Activity
When the listing has been read, print it out again in full, word for word.
(Data to examine)
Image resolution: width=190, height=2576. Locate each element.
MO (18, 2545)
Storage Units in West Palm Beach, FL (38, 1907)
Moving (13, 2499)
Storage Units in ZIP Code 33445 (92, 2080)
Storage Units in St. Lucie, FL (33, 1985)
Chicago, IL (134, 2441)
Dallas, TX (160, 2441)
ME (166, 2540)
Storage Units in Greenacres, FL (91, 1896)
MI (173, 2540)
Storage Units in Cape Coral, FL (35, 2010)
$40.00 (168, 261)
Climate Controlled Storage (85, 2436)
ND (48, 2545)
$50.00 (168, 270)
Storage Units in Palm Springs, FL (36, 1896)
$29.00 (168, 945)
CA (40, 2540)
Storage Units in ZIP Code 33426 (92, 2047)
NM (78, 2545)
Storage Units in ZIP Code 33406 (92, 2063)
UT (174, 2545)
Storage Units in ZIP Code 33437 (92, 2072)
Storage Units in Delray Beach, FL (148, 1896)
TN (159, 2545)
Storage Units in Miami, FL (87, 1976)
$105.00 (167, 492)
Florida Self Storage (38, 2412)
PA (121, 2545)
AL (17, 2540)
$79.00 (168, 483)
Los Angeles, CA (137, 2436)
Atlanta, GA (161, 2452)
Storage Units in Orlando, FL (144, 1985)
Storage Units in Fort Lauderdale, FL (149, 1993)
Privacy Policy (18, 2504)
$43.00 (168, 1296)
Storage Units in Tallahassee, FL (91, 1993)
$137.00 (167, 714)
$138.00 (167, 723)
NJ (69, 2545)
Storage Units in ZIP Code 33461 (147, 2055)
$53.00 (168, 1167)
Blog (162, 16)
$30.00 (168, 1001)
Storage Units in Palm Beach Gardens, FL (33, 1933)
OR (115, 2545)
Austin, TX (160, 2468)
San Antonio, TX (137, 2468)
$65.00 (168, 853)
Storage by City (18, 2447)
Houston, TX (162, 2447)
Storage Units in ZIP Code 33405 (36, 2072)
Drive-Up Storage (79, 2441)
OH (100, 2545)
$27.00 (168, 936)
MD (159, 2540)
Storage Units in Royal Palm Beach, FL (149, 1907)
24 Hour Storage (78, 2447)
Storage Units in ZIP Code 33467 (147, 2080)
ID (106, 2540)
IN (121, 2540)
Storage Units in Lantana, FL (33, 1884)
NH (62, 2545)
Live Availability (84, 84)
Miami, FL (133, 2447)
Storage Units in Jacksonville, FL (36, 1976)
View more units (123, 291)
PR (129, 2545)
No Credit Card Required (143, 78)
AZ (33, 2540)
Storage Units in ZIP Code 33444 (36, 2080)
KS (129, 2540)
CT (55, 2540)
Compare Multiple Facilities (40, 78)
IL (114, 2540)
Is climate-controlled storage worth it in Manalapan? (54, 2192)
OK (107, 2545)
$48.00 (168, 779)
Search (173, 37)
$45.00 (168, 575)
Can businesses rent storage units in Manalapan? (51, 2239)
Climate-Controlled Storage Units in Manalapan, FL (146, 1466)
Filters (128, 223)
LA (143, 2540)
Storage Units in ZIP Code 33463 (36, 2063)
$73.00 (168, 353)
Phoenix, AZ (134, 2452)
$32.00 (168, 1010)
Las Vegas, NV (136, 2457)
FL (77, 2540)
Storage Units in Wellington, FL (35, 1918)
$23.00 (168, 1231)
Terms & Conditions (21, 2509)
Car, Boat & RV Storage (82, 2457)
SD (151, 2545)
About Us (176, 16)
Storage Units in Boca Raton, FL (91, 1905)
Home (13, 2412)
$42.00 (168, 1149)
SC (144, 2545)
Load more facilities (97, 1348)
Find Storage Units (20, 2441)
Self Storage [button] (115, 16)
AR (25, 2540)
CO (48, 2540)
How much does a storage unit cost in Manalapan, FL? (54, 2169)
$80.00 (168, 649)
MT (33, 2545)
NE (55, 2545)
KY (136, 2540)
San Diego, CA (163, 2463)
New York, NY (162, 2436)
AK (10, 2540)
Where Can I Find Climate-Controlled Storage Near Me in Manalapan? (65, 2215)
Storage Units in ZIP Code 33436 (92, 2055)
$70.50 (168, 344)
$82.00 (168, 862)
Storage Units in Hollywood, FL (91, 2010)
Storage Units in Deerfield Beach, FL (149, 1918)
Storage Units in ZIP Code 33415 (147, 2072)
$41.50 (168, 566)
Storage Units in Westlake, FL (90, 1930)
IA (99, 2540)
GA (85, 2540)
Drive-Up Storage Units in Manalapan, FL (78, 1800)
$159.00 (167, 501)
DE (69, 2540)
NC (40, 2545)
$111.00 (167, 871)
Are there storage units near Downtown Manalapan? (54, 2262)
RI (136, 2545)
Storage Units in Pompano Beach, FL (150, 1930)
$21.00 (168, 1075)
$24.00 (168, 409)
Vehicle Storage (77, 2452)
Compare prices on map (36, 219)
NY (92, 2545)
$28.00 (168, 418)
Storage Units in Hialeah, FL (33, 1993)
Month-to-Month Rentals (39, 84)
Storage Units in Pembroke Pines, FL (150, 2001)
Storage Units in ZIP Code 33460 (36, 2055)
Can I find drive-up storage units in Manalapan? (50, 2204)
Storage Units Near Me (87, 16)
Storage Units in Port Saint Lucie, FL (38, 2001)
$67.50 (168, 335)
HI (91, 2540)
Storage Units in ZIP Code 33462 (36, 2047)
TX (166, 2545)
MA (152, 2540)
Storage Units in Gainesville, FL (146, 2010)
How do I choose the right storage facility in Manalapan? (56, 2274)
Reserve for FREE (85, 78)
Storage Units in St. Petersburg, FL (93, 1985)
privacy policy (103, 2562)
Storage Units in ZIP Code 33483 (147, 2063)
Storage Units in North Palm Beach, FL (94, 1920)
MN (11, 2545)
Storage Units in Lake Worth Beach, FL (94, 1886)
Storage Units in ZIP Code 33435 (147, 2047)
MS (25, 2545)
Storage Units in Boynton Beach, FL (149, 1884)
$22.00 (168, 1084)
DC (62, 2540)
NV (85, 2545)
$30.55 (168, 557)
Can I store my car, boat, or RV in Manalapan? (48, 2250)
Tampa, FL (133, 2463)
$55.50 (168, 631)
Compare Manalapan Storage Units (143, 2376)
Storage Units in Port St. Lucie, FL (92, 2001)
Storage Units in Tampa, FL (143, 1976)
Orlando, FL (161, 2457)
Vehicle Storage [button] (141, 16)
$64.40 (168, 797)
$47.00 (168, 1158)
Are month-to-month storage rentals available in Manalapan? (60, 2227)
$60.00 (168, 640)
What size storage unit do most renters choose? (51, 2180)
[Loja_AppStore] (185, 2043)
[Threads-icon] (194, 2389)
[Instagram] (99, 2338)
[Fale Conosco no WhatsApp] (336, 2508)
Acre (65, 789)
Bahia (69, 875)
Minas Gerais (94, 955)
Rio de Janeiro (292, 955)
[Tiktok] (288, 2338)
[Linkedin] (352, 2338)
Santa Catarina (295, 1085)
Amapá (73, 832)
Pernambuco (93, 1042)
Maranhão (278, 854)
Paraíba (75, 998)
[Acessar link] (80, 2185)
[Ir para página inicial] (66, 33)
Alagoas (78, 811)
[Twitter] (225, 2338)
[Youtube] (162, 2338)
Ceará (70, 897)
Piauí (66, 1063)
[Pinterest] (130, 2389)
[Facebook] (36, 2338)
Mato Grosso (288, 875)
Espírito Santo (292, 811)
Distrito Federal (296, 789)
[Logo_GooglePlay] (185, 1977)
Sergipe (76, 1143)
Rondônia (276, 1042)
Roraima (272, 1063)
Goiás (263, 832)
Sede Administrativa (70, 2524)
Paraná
(End Data to examine)
Exercise answer
Image resolution: width=190, height=2576. Locate each element.
MO (18, 2545)
Storage Units in West Palm Beach, FL (38, 1907)
Moving (13, 2499)
Storage Units in ZIP Code 33445 (92, 2080)
Storage Units in St. Lucie, FL (33, 1985)
Chicago, IL (134, 2441)
Dallas, TX (160, 2441)
ME (166, 2540)
Storage Units in Greenacres, FL (91, 1896)
MI (173, 2540)
Storage Units in Cape Coral, FL (35, 2010)
$40.00 (168, 261)
Climate Controlled Storage (85, 2436)
ND (48, 2545)
$50.00 (168, 270)
Storage Units in Palm Springs, FL (36, 1896)
$29.00 (168, 945)
CA (40, 2540)
Storage Units in ZIP Code 33426 (92, 2047)
NM (78, 2545)
Storage Units in ZIP Code 33406 (92, 2063)
UT (174, 2545)
Storage Units in ZIP Code 33437 (92, 2072)
Storage Units in Delray Beach, FL (148, 1896)
TN (159, 2545)
Storage Units in Miami, FL (87, 1976)
$105.00 (167, 492)
Florida Self Storage (38, 2412)
PA (121, 2545)
AL (17, 2540)
$79.00 (168, 483)
Los Angeles, CA (137, 2436)
Atlanta, GA (161, 2452)
Storage Units in Orlando, FL (144, 1985)
Storage Units in Fort Lauderdale, FL (149, 1993)
Privacy Policy (18, 2504)
$43.00 (168, 1296)
Storage Units in Tallahassee, FL (91, 1993)
$137.00 (167, 714)
$138.00 (167, 723)
NJ (69, 2545)
Storage Units in ZIP Code 33461 (147, 2055)
$53.00 (168, 1167)
Blog (162, 16)
$30.00 (168, 1001)
Storage Units in Palm Beach Gardens, FL (33, 1933)
OR (115, 2545)
Austin, TX (160, 2468)
San Antonio, TX (137, 2468)
$65.00 (168, 853)
Storage by City (18, 2447)
Houston, TX (162, 2447)
Storage Units in ZIP Code 33405 (36, 2072)
Drive-Up Storage (79, 2441)
OH (100, 2545)
$27.00 (168, 936)
MD (159, 2540)
Storage Units in Royal Palm Beach, FL (149, 1907)
24 Hour Storage (78, 2447)
Storage Units in ZIP Code 33467 (147, 2080)
ID (106, 2540)
IN (121, 2540)
Storage Units in Lantana, FL (33, 1884)
NH (62, 2545)
Live Availability (84, 84)
Miami, FL (133, 2447)
Storage Units in Jacksonville, FL (36, 1976)
View more units (123, 291)
PR (129, 2545)
No Credit Card Required (143, 78)
AZ (33, 2540)
Storage Units in ZIP Code 33444 (36, 2080)
KS (129, 2540)
CT (55, 2540)
Compare Multiple Facilities (40, 78)
IL (114, 2540)
Is climate-controlled storage worth it in Manalapan? (54, 2192)
OK (107, 2545)
$48.00 (168, 779)
Search (173, 37)
$45.00 (168, 575)
Can businesses rent storage units in Manalapan? (51, 2239)
Climate-Controlled Storage Units in Manalapan, FL (146, 1466)
Filters (128, 223)
LA (143, 2540)
Storage Units in ZIP Code 33463 (36, 2063)
$73.00 (168, 353)
Phoenix, AZ (134, 2452)
$32.00 (168, 1010)
Las Vegas, NV (136, 2457)
FL (77, 2540)
Storage Units in Wellington, FL (35, 1918)
$23.00 (168, 1231)
Terms & Conditions (21, 2509)
Car, Boat & RV Storage (82, 2457)
SD (151, 2545)
About Us (176, 16)
Storage Units in Boca Raton, FL (91, 1905)
Home (13, 2412)
$42.00 (168, 1149)
SC (144, 2545)
Load more facilities (97, 1348)
Find Storage Units (20, 2441)
Self Storage [button] (115, 16)
AR (25, 2540)
CO (48, 2540)
How much does a storage unit cost in Manalapan, FL? (54, 2169)
$80.00 (168, 649)
MT (33, 2545)
NE (55, 2545)
KY (136, 2540)
San Diego, CA (163, 2463)
New York, NY (162, 2436)
AK (10, 2540)
Where Can I Find Climate-Controlled Storage Near Me in Manalapan? (65, 2215)
Storage Units in ZIP Code 33436 (92, 2055)
$70.50 (168, 344)
$82.00 (168, 862)
Storage Units in Hollywood, FL (91, 2010)
Storage Units in Deerfield Beach, FL (149, 1918)
Storage Units in ZIP Code 33415 (147, 2072)
$41.50 (168, 566)
Storage Units in Westlake, FL (90, 1930)
IA (99, 2540)
GA (85, 2540)
Drive-Up Storage Units in Manalapan, FL (78, 1800)
$159.00 (167, 501)
DE (69, 2540)
NC (40, 2545)
$111.00 (167, 871)
Are there storage units near Downtown Manalapan? (54, 2262)
RI (136, 2545)
Storage Units in Pompano Beach, FL (150, 1930)
$21.00 (168, 1075)
$24.00 (168, 409)
Vehicle Storage (77, 2452)
Compare prices on map (36, 219)
NY (92, 2545)
$28.00 (168, 418)
Storage Units in Hialeah, FL (33, 1993)
Month-to-Month Rentals (39, 84)
Storage Units in Pembroke Pines, FL (150, 2001)
Storage Units in ZIP Code 33460 (36, 2055)
Can I find drive-up storage units in Manalapan? (50, 2204)
Storage Units Near Me (87, 16)
Storage Units in Port Saint Lucie, FL (38, 2001)
$67.50 (168, 335)
HI (91, 2540)
Storage Units in ZIP Code 33462 (36, 2047)
TX (166, 2545)
MA (152, 2540)
Storage Units in Gainesville, FL (146, 2010)
How do I choose the right storage facility in Manalapan? (56, 2274)
Reserve for FREE (85, 78)
Storage Units in St. Petersburg, FL (93, 1985)
privacy policy (103, 2562)
Storage Units in ZIP Code 33483 (147, 2063)
Storage Units in North Palm Beach, FL (94, 1920)
MN (11, 2545)
Storage Units in Lake Worth Beach, FL (94, 1886)
Storage Units in ZIP Code 33435 (147, 2047)
MS (25, 2545)
Storage Units in Boynton Beach, FL (149, 1884)
$22.00 (168, 1084)
DC (62, 2540)
NV (85, 2545)
$30.55 (168, 557)
Can I store my car, boat, or RV in Manalapan? (48, 2250)
Tampa, FL (133, 2463)
$55.50 (168, 631)
Compare Manalapan Storage Units (143, 2376)
Storage Units in Port St. Lucie, FL (92, 2001)
Storage Units in Tampa, FL (143, 1976)
Orlando, FL (161, 2457)
Vehicle Storage [button] (141, 16)
$64.40 (168, 797)
$47.00 (168, 1158)
Are month-to-month storage rentals available in Manalapan? (60, 2227)
$60.00 (168, 640)
What size storage unit do most renters choose? (51, 2180)
[Loja_AppStore] (185, 2043)
[Threads-icon] (194, 2389)
[Instagram] (99, 2338)
[Fale Conosco no WhatsApp] (336, 2508)
Acre (65, 789)
Bahia (69, 875)
Minas Gerais (94, 955)
Rio de Janeiro (292, 955)
[Tiktok] (288, 2338)
[Linkedin] (352, 2338)
Santa Catarina (295, 1085)
Amapá (73, 832)
Pernambuco (93, 1042)
Maranhão (278, 854)
Paraíba (75, 998)
[Acessar link] (80, 2185)
[Ir para página inicial] (66, 33)
Alagoas (78, 811)
[Twitter] (225, 2338)
[Youtube] (162, 2338)
Ceará (70, 897)
Piauí (66, 1063)
[Pinterest] (130, 2389)
[Facebook] (36, 2338)
Mato Grosso (288, 875)
Espírito Santo (292, 811)
Distrito Federal (296, 789)
[Logo_GooglePlay] (185, 1977)
Sergipe (76, 1143)
Rondônia (276, 1042)
Roraima (272, 1063)
Goiás (263, 832)
Sede Administrativa (70, 2524)
Paraná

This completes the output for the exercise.